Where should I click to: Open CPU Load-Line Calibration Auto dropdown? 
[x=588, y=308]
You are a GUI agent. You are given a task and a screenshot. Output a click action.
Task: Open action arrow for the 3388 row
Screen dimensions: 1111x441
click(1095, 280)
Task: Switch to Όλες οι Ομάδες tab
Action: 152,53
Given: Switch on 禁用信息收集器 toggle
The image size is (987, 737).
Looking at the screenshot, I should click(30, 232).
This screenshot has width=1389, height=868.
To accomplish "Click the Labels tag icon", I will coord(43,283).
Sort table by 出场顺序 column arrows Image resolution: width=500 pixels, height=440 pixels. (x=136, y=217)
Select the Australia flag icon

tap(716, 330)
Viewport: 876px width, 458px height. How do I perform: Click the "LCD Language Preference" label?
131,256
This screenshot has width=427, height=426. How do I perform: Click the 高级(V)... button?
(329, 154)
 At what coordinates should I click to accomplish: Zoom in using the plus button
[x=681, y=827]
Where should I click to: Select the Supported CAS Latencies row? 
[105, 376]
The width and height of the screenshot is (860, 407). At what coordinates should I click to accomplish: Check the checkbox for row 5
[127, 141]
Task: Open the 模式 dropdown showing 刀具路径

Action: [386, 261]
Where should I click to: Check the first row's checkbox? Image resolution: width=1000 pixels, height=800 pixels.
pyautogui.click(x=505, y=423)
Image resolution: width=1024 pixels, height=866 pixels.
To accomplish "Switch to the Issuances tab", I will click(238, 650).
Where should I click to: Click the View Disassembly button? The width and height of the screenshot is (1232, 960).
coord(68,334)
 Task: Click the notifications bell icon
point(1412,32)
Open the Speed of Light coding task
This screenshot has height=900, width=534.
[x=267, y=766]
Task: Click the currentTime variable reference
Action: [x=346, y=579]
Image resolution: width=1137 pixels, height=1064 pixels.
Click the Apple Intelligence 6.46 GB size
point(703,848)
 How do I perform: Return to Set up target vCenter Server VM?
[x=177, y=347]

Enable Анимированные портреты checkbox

§ **TASK DESCRIPTION**:
Type out the whole listing once more, exactly as written.

§ **OUTPUT FOR THIS EXERCISE**:
Where should I click to: Open CPU Load-Line Calibration Auto dropdown? 
[x=588, y=308]
You are a GUI agent. You are given a task and a screenshot. Output a click action.
Task: Open action arrow for the 3388 row
Screen dimensions: 1111x441
click(1095, 280)
Task: Switch to Όλες οι Ομάδες tab
Action: 152,53
Given: Switch on 禁用信息收集器 toggle
The image size is (987, 737).
Looking at the screenshot, I should click(30, 232).
This screenshot has width=1389, height=868.
To accomplish "Click the Labels tag icon", I will coord(43,283).
Sort table by 出场顺序 column arrows Image resolution: width=500 pixels, height=440 pixels. (x=136, y=217)
Select the Australia flag icon

tap(716, 330)
Viewport: 876px width, 458px height. How do I perform: Click the "LCD Language Preference" label?
131,256
This screenshot has width=427, height=426. How do I perform: Click the 高级(V)... button?
(329, 154)
 At what coordinates should I click to accomplish: Zoom in using the plus button
[x=681, y=827]
Where should I click to: Select the Supported CAS Latencies row? 
[105, 376]
The width and height of the screenshot is (860, 407). At what coordinates should I click to accomplish: Check the checkbox for row 5
[127, 141]
Task: Open the 模式 dropdown showing 刀具路径

Action: [386, 261]
Where should I click to: Check the first row's checkbox? Image resolution: width=1000 pixels, height=800 pixels.
pyautogui.click(x=505, y=423)
Image resolution: width=1024 pixels, height=866 pixels.
To accomplish "Switch to the Issuances tab", I will click(238, 650).
Where should I click to: Click the View Disassembly button? The width and height of the screenshot is (1232, 960).
coord(68,334)
 Task: Click the notifications bell icon
point(1412,32)
Open the Speed of Light coding task
This screenshot has height=900, width=534.
[x=267, y=766]
Task: Click the currentTime variable reference
Action: [x=346, y=579]
Image resolution: width=1137 pixels, height=1064 pixels.
Click the Apple Intelligence 6.46 GB size
point(703,848)
 How do I perform: Return to Set up target vCenter Server VM?
[x=177, y=347]

Enable Анимированные портреты checkbox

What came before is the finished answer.